* _Supplied passage_
========
Time-Series-Crypto-Transformer

Overview

Time-Series-Crypto-Transformer is a dedicated encoder-decoder Transformer model optimized for multivariate time series forecasting, specifically predicting the 7-day future closing price trend for major cryptocurrencies. The model incorporates both temporal features (price, volume, volatility) and static categorical features (Asset ID) to generate robust predictions.

This model is a custom implementation based on the architecture popularized by models like Informer and Autoformer, adapted for the financial domain's low-latency requirements.

Model Architecture

The model uses a Transformer Encoder-Decoder structure.

Architecture: Custom Transformer for Time Series (built using HuggingFace-TS principles).
Input Features (input_size=12): [Close Price (Target), Open, High, Low, Volume, Log Returns, Moving Averages (2), Volatility (2), Time-of-Day, Day-of-Week].
Context Length (context_length): 90 time steps (equivalent to 90 days of look-back).
Prediction Length (prediction_length): 7 time steps (7-day forecast).
Dimensionality: $d_{model}=256$, $n_{layers}=4$ (Encoder & Decoder), $n_{heads}=8$.
========
* _Given records_
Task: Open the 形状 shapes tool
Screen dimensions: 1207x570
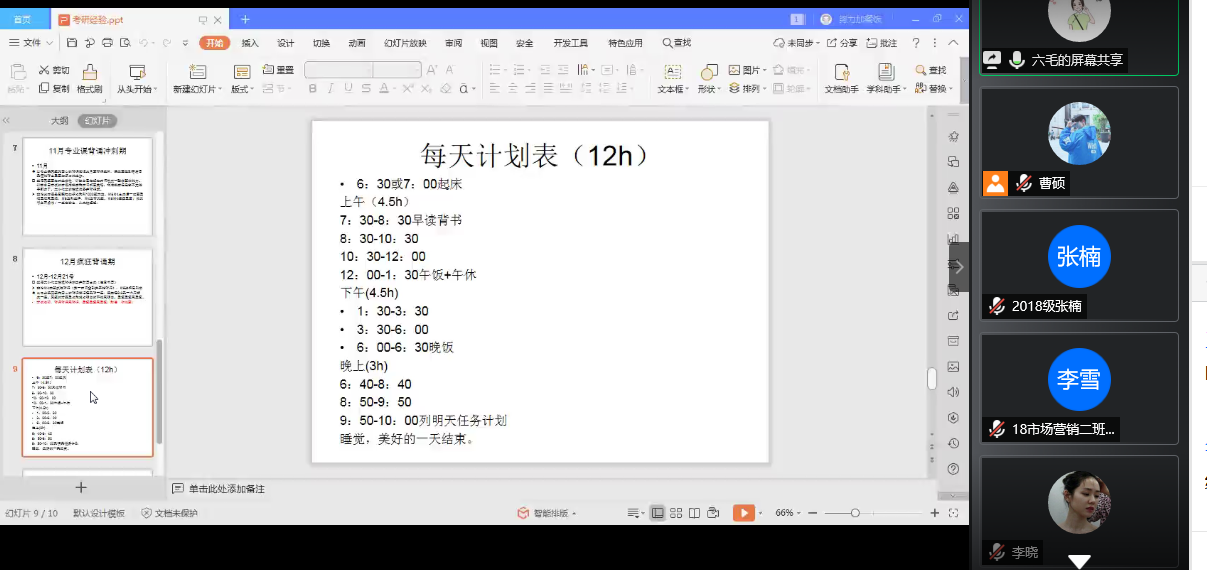Action: click(x=709, y=72)
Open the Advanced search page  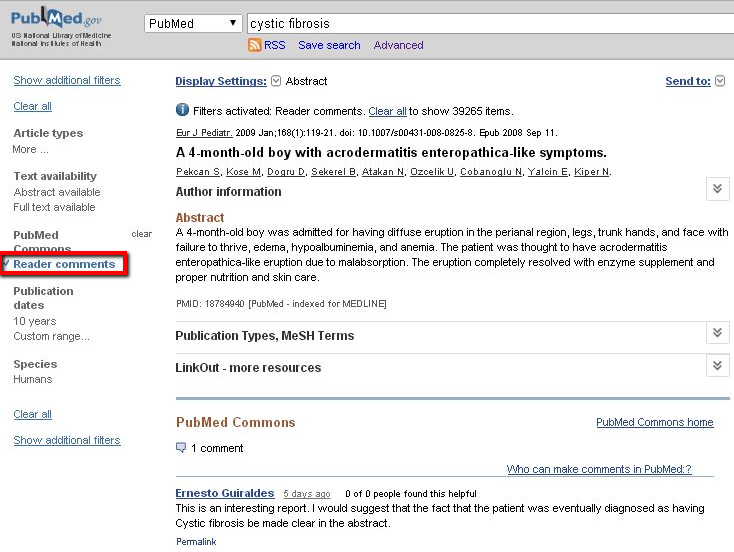pos(398,45)
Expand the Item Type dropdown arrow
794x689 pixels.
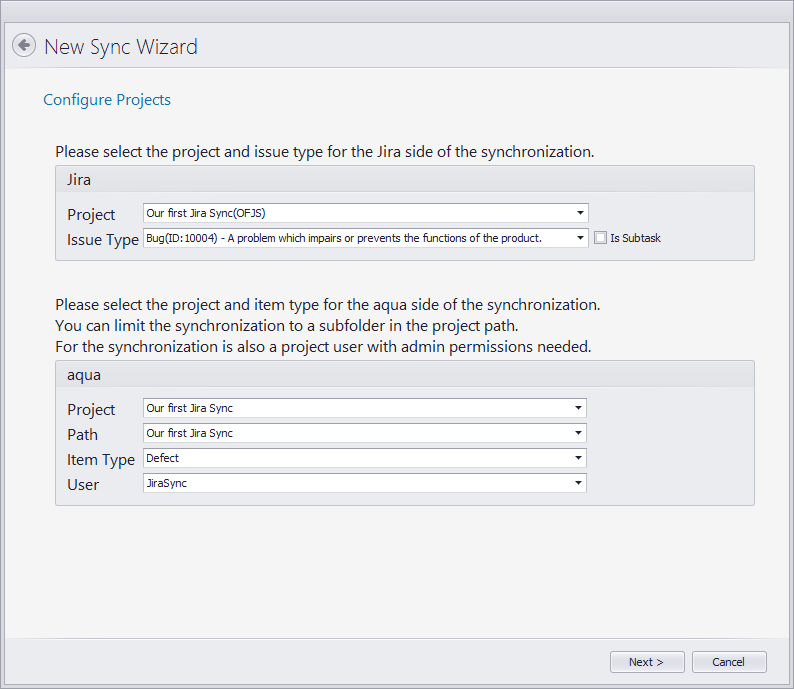[578, 458]
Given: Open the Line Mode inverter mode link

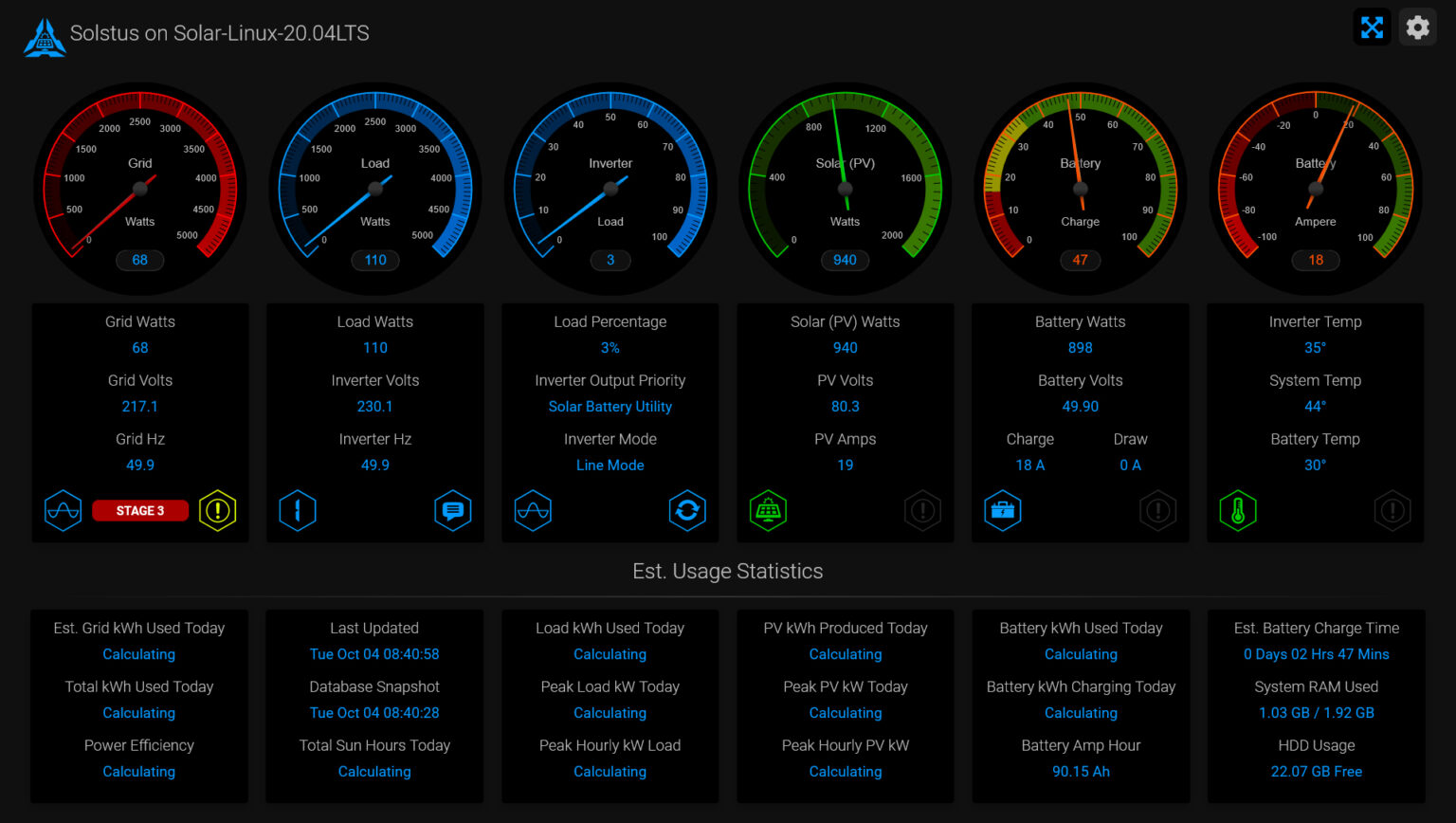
========
* _Exercise requirements_
In the Time-Series-Crypto-Transformer overview, duplicate word for word the part that opens with the words containing "This model is" and closes with "using HuggingFace-TS principles).".

* _Written answer_
This model is a custom implementation based on the architecture popularized by models like Informer and Autoformer, adapted for the financial domain's low-latency requirements.

Model Architecture

The model uses a Transformer Encoder-Decoder structure.

Architecture: Custom Transformer for Time Series (built using HuggingFace-TS principles).